U bent hier: Home Database Oorkonden

nr. 1244.04.26a
1244 april 26

Willem, heer van Strijen, en zijn broers Hendrik en Hugo hechten hun goedkeuring aan de schenking door hun voorgangers van het goed Heiligenberg met wildernis, moergrond, lage rechtsmacht en tiend en dragen dit ook als schenking over aan de abdij Ter Doest.

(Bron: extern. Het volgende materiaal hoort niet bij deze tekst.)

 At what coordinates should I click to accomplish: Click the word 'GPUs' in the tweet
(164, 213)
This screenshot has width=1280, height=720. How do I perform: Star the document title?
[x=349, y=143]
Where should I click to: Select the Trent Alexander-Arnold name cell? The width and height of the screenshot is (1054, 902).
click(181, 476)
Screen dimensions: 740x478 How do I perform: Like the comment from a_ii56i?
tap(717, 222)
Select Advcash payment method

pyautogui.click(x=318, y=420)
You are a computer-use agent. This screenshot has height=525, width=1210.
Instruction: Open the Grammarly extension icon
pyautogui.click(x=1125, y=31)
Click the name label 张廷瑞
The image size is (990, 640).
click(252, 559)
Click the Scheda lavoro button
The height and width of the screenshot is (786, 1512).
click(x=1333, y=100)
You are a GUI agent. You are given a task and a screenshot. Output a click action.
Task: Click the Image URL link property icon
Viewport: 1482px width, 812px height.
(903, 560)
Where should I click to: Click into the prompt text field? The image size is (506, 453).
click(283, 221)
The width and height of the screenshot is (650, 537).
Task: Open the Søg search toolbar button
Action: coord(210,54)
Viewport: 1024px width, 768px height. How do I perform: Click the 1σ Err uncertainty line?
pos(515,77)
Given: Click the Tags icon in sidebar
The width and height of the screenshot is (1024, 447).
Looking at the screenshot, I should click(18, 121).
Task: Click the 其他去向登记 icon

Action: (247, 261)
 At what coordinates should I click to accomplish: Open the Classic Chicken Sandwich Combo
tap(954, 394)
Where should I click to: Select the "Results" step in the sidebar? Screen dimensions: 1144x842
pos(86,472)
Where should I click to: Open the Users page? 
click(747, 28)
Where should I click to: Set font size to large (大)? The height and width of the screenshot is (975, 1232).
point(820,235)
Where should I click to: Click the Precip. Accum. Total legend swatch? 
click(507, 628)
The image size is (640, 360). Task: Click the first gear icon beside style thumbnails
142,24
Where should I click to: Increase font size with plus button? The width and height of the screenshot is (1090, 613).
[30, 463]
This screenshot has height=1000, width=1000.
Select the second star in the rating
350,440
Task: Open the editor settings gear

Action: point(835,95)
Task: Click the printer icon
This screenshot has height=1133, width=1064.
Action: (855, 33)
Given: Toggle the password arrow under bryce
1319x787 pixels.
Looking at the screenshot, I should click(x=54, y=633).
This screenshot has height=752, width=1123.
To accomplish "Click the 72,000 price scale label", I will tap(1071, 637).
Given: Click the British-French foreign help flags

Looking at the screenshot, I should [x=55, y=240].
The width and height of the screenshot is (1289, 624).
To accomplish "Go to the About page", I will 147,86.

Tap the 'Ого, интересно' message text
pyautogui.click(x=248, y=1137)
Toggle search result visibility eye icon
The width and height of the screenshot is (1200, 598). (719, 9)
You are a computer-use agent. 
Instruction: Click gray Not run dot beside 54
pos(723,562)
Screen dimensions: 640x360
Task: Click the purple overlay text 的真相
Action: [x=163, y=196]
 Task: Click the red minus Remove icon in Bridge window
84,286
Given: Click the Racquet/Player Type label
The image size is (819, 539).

Tevens schenken zij binnen de omschreven grenzen van dit gebied de wateren met het visrecht, in het bijzonder in de Grauinnen Sloed, en de Mark tot halverwege de stroom met het visrecht en het recht om staalbomen te plaatsen, en staan de abdij toe de Grote Vorre af te dammen op voorwaarde dat zij een watergang aanleggen en onderhouden van de Grauinnen Sloed naar de Kleine Vorre.

Origineel

A. Brugge, GS, archief Ten Duinen-Ter Doest, charter nr. 765. Licht afgesleten en behandeld met een reagens, waardoor tekstverlies.

Aantekeningen op de achterzijde: 1o door 13e-/14e-eeuwse hand: Domini Willelmi et fratrum suorum de Strena prebentium assensum donationi predecessorum suorum de Sancto Monte; M CC XLIIII, crastino Marci evangeliste. – 2o door 14e-/15e-eeuwse hand: P. II; LXXX [***].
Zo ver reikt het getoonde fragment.